Let’s say your friend breaks his leg. You go and see him a week after the leg breaking incident and he’s sitting on his bed with his obviously broken and unset leg propped up in front of him. You’re concerned and confused.
You say, “Hey, haven’t you gone to the doctor to fix that broken leg?”
He responds with, “Hey, man, don’t talk about the leg. You’re reminding me about the pain.”
You’re taken aback, but you try again. “The pain will go away if you get it fixed, you know,” you tell him. “And unset broken bones can cause all kinds of other problems, like gangrene. If you leave it long enough they’ll probably have to amputate and that’ll be even worse.”
“Hey!” he says, “What did I tell you about talking to me about broken legs? Don’t you know that it hurts me to have to talk about this broken leg?”

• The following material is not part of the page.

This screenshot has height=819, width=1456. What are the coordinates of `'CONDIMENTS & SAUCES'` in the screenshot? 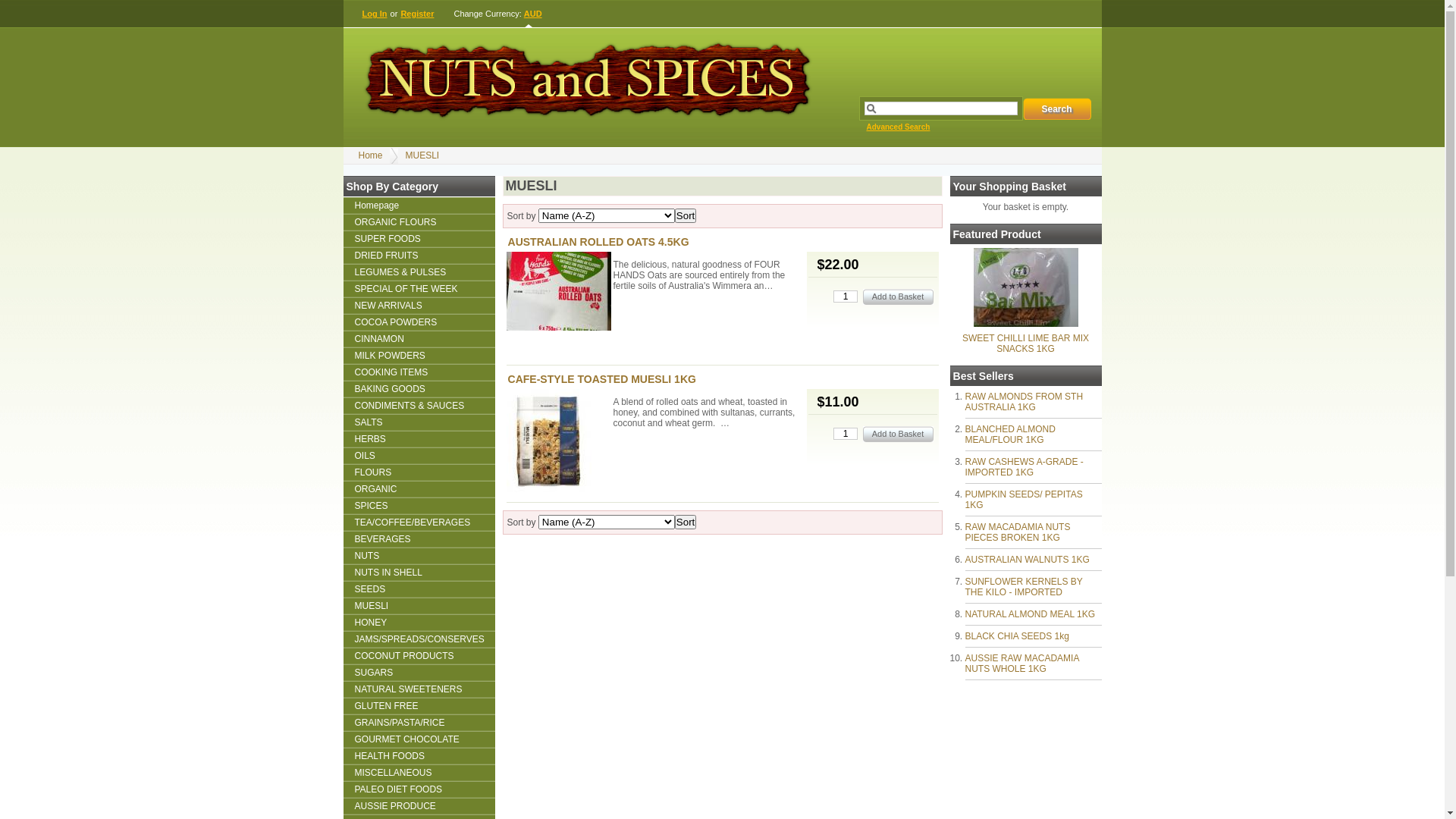 It's located at (419, 405).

At this point your buddy is cutting off discussion. Specifically, he’s cutting off a discussion that he really needs to be having. There might be some sort of valid, underlying reason why he’s not going to the doctor. Maybe he doesn’t have insurance. Maybe he had a pediatrician who was a real dick. Maybe he broke his leg in high school and some kid drew a penis on the cast and everyone made fun of him for it. All of these things might be a valid reason to have trepidation about a visit to the doctor’s office. None of these things are a valid reason to not get his broken leg fixed. Further, there’s absolutely no reason to allow that underlying shit to keep the thing that needs to get done from getting done because it will be so, so much worse later.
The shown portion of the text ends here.